14 Toutes les faces des carrés anglais furent attaquées à la fois. Un tournoiement frénétique les enveloppa. Cette froide infanterie demeura impassible.
Hugo, les Misérables, II, I, X.
15 Le délire scientifique plus raisonné et plus froid que les autres est en même temps le moins tolérable d'entre tous.
Céline, Voyage au bout de la nuit, p. 257.
2 (V. 1360). Personnes, comportements. Dont la réserve marque de l'indifférence, de la distance ou une certaine hostilité. ⇒ Austère, distant, glacial, grave, indifférent, posé, réservé, sérieux, sévère. || Un abord, un air froid (→ Aversion, cit. 4; éteindre, 51; façon, cit. 41). || Une politesse, une correction (cit. 12) froide. || Des façons (cit. 44) froides. || Répondre d'un ton froid. || Rester froid devant les efforts, les avances de qqn (→ Échauffer, cit. 9). || Il nous a fait un accueil bien froid. ⇒ Glacial. || Un froid silence, un froid mépris.
16 Le juste opposera le dédain à l'absence
Et ne répondra plus que par un froid silence
Au silence éternel de la Divinité.
A. de Vigny, les Destinées, « Mont des Oliviers ».
17 (…) je pris un air froid qui coupa court aux effusions qu'elle espérait (…)
Proust, À la recherche du temps perdu, t. XIII, p. 81.
18 On la trouvait hautaine et froide; elle ne saluait personne, mais il y avait dans ce maintien plus de timidité que de hardiesse ou de hargne.
M. Jouhandeau, Tite-le-Long, XIX.
19 Il est un ton, à quoi reconnaître à distance la passion partisane. Ce n'est pas nécessairement (comme on le suppose) un ton chaud et persuasif. Non. Mais plutôt un ton froid, détaché, extérieur (…)
J. Paulhan, Entretien sur des faits divers, p. 114.
♦ ☑ Loc. (1699, Massillon). Laisser (qqn) froid, ne lui causer aucune émotion, aucun effet. || Son humour me laisse froid. || C'est une nouvelle qui ne peut pas nous laisser froids. || Ce spectacle me laisse froid (→ Avouer, cit. 20).

........

• ÉNONCÉ:
Restituez à l'identique le passage de l'article de dictionnaire consacré au mot « froid », en commençant par « A. de Vigny, les » et en poursuivant jusqu'à « divers, p. 114. ».

........

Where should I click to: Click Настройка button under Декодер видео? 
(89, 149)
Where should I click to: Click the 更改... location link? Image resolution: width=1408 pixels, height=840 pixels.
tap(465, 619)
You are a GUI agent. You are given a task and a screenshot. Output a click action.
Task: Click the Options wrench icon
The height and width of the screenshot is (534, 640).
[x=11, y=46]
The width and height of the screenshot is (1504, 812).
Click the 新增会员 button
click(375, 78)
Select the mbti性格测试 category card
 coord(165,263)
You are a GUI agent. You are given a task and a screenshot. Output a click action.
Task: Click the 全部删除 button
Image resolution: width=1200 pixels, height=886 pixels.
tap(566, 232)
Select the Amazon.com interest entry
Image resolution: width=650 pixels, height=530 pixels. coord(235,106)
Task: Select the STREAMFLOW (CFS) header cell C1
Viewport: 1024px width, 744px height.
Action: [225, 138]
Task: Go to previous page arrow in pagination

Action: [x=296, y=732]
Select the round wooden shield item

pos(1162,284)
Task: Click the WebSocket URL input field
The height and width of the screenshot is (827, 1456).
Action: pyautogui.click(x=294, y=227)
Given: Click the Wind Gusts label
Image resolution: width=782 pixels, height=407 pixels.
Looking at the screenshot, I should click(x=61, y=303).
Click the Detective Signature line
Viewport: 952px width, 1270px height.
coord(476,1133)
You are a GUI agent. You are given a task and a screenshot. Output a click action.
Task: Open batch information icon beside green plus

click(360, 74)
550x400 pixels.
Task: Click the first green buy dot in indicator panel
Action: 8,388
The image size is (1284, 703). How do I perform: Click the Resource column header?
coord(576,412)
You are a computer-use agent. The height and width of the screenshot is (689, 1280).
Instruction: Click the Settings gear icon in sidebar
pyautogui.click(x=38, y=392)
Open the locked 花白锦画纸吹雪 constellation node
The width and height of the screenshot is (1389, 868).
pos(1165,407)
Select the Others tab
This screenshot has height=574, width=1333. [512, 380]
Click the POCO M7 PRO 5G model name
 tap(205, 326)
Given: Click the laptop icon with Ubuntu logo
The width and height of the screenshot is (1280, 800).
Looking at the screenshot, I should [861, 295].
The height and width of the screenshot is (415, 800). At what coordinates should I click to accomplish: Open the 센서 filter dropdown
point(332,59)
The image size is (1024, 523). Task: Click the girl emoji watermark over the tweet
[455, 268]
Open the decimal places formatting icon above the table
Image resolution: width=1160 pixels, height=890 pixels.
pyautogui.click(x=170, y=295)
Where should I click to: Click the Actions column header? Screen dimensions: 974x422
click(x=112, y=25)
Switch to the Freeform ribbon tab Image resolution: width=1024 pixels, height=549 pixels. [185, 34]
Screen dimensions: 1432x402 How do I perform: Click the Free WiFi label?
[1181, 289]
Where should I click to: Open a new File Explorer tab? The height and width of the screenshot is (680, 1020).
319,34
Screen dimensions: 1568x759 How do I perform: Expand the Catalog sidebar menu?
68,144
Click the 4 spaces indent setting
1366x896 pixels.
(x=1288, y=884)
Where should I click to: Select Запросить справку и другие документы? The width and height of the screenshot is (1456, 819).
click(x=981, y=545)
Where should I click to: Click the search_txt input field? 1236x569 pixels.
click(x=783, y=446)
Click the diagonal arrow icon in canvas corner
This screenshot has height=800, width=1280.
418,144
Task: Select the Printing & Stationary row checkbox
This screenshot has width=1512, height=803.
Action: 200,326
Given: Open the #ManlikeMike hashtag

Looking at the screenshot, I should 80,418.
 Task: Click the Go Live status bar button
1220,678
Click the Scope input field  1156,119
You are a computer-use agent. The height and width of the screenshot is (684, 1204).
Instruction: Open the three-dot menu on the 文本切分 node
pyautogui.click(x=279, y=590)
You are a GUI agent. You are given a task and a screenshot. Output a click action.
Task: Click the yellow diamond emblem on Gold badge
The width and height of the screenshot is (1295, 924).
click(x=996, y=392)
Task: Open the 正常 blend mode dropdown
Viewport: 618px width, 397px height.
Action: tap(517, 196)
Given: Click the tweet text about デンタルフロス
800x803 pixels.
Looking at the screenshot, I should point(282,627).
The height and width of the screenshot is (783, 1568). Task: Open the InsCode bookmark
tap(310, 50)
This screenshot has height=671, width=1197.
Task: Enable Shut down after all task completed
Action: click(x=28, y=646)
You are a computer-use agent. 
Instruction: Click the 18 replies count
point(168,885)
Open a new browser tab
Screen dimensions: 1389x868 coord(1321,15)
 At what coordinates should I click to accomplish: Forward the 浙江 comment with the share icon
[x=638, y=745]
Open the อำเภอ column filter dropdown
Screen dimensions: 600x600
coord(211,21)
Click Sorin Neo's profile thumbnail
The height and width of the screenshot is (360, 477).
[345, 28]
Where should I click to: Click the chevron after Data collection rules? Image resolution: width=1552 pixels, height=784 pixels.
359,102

........

• RÉSULTAT ATTENDU:
A. de Vigny, les Destinées, « Mont des Oliviers ».
17 (…) je pris un air froid qui coupa court aux effusions qu'elle espérait (…)
Proust, À la recherche du temps perdu, t. XIII, p. 81.
18 On la trouvait hautaine et froide; elle ne saluait personne, mais il y avait dans ce maintien plus de timidité que de hardiesse ou de hargne.
M. Jouhandeau, Tite-le-Long, XIX.
19 Il est un ton, à quoi reconnaître à distance la passion partisane. Ce n'est pas nécessairement (comme on le suppose) un ton chaud et persuasif. Non. Mais plutôt un ton froid, détaché, extérieur (…)
J. Paulhan, Entretien sur des faits divers, p. 114.